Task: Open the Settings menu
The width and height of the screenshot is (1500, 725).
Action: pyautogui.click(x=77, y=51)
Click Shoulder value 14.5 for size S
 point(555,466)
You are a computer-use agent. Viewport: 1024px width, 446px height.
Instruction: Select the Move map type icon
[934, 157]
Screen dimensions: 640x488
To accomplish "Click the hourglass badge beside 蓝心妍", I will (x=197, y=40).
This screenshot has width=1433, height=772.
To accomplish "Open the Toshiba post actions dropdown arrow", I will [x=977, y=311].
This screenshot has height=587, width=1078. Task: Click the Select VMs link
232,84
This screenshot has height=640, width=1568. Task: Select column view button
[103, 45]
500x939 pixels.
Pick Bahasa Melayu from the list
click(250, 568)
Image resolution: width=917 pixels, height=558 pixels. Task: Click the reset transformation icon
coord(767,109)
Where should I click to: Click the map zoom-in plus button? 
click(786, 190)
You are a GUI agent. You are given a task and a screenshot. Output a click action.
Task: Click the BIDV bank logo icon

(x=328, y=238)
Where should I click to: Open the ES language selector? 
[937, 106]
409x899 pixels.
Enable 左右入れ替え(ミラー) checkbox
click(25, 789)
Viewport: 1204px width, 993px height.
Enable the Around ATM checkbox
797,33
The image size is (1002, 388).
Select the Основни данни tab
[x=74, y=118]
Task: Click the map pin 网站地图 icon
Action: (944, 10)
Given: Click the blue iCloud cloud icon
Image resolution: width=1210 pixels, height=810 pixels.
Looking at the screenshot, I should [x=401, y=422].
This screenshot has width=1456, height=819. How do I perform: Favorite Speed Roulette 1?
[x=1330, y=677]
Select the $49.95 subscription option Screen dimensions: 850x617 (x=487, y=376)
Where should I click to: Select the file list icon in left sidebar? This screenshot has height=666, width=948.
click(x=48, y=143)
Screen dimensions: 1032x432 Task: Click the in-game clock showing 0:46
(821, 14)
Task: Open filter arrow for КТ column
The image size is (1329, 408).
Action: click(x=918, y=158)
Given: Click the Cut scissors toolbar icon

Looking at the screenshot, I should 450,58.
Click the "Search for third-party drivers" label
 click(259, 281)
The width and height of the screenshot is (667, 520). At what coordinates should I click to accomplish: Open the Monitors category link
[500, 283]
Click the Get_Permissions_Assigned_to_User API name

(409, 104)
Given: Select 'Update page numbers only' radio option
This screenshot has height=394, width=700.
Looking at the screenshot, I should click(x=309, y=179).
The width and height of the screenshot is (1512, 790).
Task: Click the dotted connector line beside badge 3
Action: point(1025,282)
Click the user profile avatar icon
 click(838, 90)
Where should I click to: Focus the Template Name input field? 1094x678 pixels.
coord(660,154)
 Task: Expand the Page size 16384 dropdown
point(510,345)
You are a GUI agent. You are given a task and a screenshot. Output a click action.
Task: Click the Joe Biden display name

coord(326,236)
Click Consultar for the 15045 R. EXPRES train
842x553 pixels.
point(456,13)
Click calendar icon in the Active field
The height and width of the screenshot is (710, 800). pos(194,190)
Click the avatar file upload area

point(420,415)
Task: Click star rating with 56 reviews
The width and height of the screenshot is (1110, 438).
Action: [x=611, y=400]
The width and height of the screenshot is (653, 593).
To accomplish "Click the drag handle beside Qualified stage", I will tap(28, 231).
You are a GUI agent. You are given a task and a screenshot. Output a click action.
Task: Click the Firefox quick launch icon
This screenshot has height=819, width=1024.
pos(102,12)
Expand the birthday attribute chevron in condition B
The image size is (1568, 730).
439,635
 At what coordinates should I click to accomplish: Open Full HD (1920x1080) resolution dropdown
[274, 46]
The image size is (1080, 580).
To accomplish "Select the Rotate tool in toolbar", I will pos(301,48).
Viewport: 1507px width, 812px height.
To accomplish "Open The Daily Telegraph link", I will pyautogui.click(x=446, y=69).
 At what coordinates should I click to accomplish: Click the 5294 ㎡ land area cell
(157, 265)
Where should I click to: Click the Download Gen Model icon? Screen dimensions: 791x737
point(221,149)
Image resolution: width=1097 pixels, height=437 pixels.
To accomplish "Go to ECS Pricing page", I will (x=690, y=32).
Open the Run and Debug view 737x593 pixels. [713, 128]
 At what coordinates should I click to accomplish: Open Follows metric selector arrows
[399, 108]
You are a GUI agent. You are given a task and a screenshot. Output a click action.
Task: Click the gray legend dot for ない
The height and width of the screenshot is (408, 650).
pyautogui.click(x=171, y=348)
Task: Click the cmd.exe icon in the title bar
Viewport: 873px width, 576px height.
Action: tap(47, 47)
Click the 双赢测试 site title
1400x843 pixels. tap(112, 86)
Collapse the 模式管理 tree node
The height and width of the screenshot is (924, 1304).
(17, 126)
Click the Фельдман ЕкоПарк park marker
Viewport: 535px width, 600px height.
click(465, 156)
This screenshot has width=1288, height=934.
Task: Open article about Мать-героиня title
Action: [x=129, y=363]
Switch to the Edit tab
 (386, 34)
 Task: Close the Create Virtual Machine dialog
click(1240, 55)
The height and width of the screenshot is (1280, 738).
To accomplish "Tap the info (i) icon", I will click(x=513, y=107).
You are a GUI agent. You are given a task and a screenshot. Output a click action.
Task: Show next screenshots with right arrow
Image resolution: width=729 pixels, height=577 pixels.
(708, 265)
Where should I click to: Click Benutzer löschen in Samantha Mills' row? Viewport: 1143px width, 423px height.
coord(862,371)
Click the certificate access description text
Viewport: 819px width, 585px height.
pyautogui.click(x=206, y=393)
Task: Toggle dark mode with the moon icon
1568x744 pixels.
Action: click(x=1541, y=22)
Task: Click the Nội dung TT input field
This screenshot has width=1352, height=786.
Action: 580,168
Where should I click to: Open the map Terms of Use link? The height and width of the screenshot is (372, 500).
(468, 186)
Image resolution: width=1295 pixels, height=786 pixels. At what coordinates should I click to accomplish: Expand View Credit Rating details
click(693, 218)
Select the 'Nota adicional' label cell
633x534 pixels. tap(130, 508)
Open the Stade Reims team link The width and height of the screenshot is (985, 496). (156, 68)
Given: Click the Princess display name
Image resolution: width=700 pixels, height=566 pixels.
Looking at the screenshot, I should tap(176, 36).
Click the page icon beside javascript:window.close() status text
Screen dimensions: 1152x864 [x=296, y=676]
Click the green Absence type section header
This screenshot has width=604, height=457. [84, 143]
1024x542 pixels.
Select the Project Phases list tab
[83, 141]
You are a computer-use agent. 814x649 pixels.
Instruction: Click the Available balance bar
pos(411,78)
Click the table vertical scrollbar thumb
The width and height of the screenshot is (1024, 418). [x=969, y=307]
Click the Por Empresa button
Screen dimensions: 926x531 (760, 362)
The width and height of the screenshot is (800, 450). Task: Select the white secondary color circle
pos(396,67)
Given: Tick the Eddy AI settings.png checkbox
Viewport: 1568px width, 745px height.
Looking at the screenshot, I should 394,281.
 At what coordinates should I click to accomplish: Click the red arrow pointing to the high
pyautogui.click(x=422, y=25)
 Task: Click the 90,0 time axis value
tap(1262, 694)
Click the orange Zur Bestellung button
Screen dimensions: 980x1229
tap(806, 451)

**Aim of the exercise:**
Transcribe the records in full, word for word.

**Solution for this task:**
Task: Open the Settings menu
The width and height of the screenshot is (1500, 725).
Action: pyautogui.click(x=77, y=51)
Click Shoulder value 14.5 for size S
 point(555,466)
You are a computer-use agent. Viewport: 1024px width, 446px height.
Instruction: Select the Move map type icon
[934, 157]
Screen dimensions: 640x488
To accomplish "Click the hourglass badge beside 蓝心妍", I will (x=197, y=40).
This screenshot has width=1433, height=772.
To accomplish "Open the Toshiba post actions dropdown arrow", I will [x=977, y=311].
This screenshot has height=587, width=1078. Task: Click the Select VMs link
232,84
This screenshot has height=640, width=1568. Task: Select column view button
[103, 45]
500x939 pixels.
Pick Bahasa Melayu from the list
click(250, 568)
Image resolution: width=917 pixels, height=558 pixels. Task: Click the reset transformation icon
coord(767,109)
Where should I click to: Click the map zoom-in plus button? 
click(786, 190)
You are a GUI agent. You are given a task and a screenshot. Output a click action.
Task: Click the BIDV bank logo icon

(x=328, y=238)
Where should I click to: Open the ES language selector? 
[937, 106]
409x899 pixels.
Enable 左右入れ替え(ミラー) checkbox
click(25, 789)
Viewport: 1204px width, 993px height.
Enable the Around ATM checkbox
797,33
The image size is (1002, 388).
Select the Основни данни tab
[x=74, y=118]
Task: Click the map pin 网站地图 icon
Action: (944, 10)
Given: Click the blue iCloud cloud icon
Image resolution: width=1210 pixels, height=810 pixels.
Looking at the screenshot, I should [x=401, y=422].
This screenshot has width=1456, height=819. How do I perform: Favorite Speed Roulette 1?
[x=1330, y=677]
Select the $49.95 subscription option Screen dimensions: 850x617 (x=487, y=376)
Where should I click to: Select the file list icon in left sidebar? This screenshot has height=666, width=948.
click(x=48, y=143)
Screen dimensions: 1032x432 Task: Click the in-game clock showing 0:46
(821, 14)
Task: Open filter arrow for КТ column
The image size is (1329, 408).
Action: click(x=918, y=158)
Given: Click the Cut scissors toolbar icon

Looking at the screenshot, I should 450,58.
Click the "Search for third-party drivers" label
 click(259, 281)
The width and height of the screenshot is (667, 520). At what coordinates should I click to accomplish: Open the Monitors category link
[500, 283]
Click the Get_Permissions_Assigned_to_User API name

(409, 104)
Given: Select 'Update page numbers only' radio option
This screenshot has height=394, width=700.
Looking at the screenshot, I should click(x=309, y=179).
The width and height of the screenshot is (1512, 790).
Task: Click the dotted connector line beside badge 3
Action: point(1025,282)
Click the user profile avatar icon
 click(838, 90)
Where should I click to: Focus the Template Name input field? 1094x678 pixels.
coord(660,154)
 Task: Expand the Page size 16384 dropdown
point(510,345)
You are a GUI agent. You are given a task and a screenshot. Output a click action.
Task: Click the Joe Biden display name

coord(326,236)
Click Consultar for the 15045 R. EXPRES train
842x553 pixels.
point(456,13)
Click calendar icon in the Active field
The height and width of the screenshot is (710, 800). pos(194,190)
Click the avatar file upload area

point(420,415)
Task: Click star rating with 56 reviews
The width and height of the screenshot is (1110, 438).
Action: [x=611, y=400]
The width and height of the screenshot is (653, 593).
To accomplish "Click the drag handle beside Qualified stage", I will tap(28, 231).
You are a GUI agent. You are given a task and a screenshot. Output a click action.
Task: Click the Firefox quick launch icon
This screenshot has height=819, width=1024.
pos(102,12)
Expand the birthday attribute chevron in condition B
The image size is (1568, 730).
439,635
 At what coordinates should I click to accomplish: Open Full HD (1920x1080) resolution dropdown
[274, 46]
The image size is (1080, 580).
To accomplish "Select the Rotate tool in toolbar", I will pos(301,48).
Viewport: 1507px width, 812px height.
To accomplish "Open The Daily Telegraph link", I will pyautogui.click(x=446, y=69).
 At what coordinates should I click to accomplish: Click the 5294 ㎡ land area cell
(157, 265)
Where should I click to: Click the Download Gen Model icon? Screen dimensions: 791x737
point(221,149)
Image resolution: width=1097 pixels, height=437 pixels.
To accomplish "Go to ECS Pricing page", I will (x=690, y=32).
Open the Run and Debug view 737x593 pixels. [713, 128]
 At what coordinates should I click to accomplish: Open Follows metric selector arrows
[399, 108]
You are a GUI agent. You are given a task and a screenshot. Output a click action.
Task: Click the gray legend dot for ない
The height and width of the screenshot is (408, 650).
pyautogui.click(x=171, y=348)
Task: Click the cmd.exe icon in the title bar
Viewport: 873px width, 576px height.
Action: tap(47, 47)
Click the 双赢测试 site title
1400x843 pixels. tap(112, 86)
Collapse the 模式管理 tree node
The height and width of the screenshot is (924, 1304).
(17, 126)
Click the Фельдман ЕкоПарк park marker
Viewport: 535px width, 600px height.
click(465, 156)
This screenshot has width=1288, height=934.
Task: Open article about Мать-героиня title
Action: [x=129, y=363]
Switch to the Edit tab
 (386, 34)
 Task: Close the Create Virtual Machine dialog
click(1240, 55)
The height and width of the screenshot is (1280, 738).
To accomplish "Tap the info (i) icon", I will click(x=513, y=107).
You are a GUI agent. You are given a task and a screenshot. Output a click action.
Task: Show next screenshots with right arrow
Image resolution: width=729 pixels, height=577 pixels.
(708, 265)
Where should I click to: Click Benutzer löschen in Samantha Mills' row? Viewport: 1143px width, 423px height.
coord(862,371)
Click the certificate access description text
Viewport: 819px width, 585px height.
pyautogui.click(x=206, y=393)
Task: Toggle dark mode with the moon icon
1568x744 pixels.
Action: click(x=1541, y=22)
Task: Click the Nội dung TT input field
This screenshot has width=1352, height=786.
Action: 580,168
Where should I click to: Open the map Terms of Use link? The height and width of the screenshot is (372, 500).
(468, 186)
Image resolution: width=1295 pixels, height=786 pixels. At what coordinates should I click to accomplish: Expand View Credit Rating details
click(693, 218)
Select the 'Nota adicional' label cell
633x534 pixels. tap(130, 508)
Open the Stade Reims team link The width and height of the screenshot is (985, 496). (156, 68)
Given: Click the Princess display name
Image resolution: width=700 pixels, height=566 pixels.
Looking at the screenshot, I should tap(176, 36).
Click the page icon beside javascript:window.close() status text
Screen dimensions: 1152x864 [x=296, y=676]
Click the green Absence type section header
This screenshot has width=604, height=457. [84, 143]
1024x542 pixels.
Select the Project Phases list tab
[83, 141]
You are a computer-use agent. 814x649 pixels.
Instruction: Click the Available balance bar
pos(411,78)
Click the table vertical scrollbar thumb
The width and height of the screenshot is (1024, 418). [x=969, y=307]
Click the Por Empresa button
Screen dimensions: 926x531 (760, 362)
The width and height of the screenshot is (800, 450). Task: Select the white secondary color circle
pos(396,67)
Given: Tick the Eddy AI settings.png checkbox
Viewport: 1568px width, 745px height.
Looking at the screenshot, I should 394,281.
 At what coordinates should I click to accomplish: Click the red arrow pointing to the high
pyautogui.click(x=422, y=25)
 Task: Click the 90,0 time axis value
tap(1262, 694)
Click the orange Zur Bestellung button
Screen dimensions: 980x1229
tap(806, 451)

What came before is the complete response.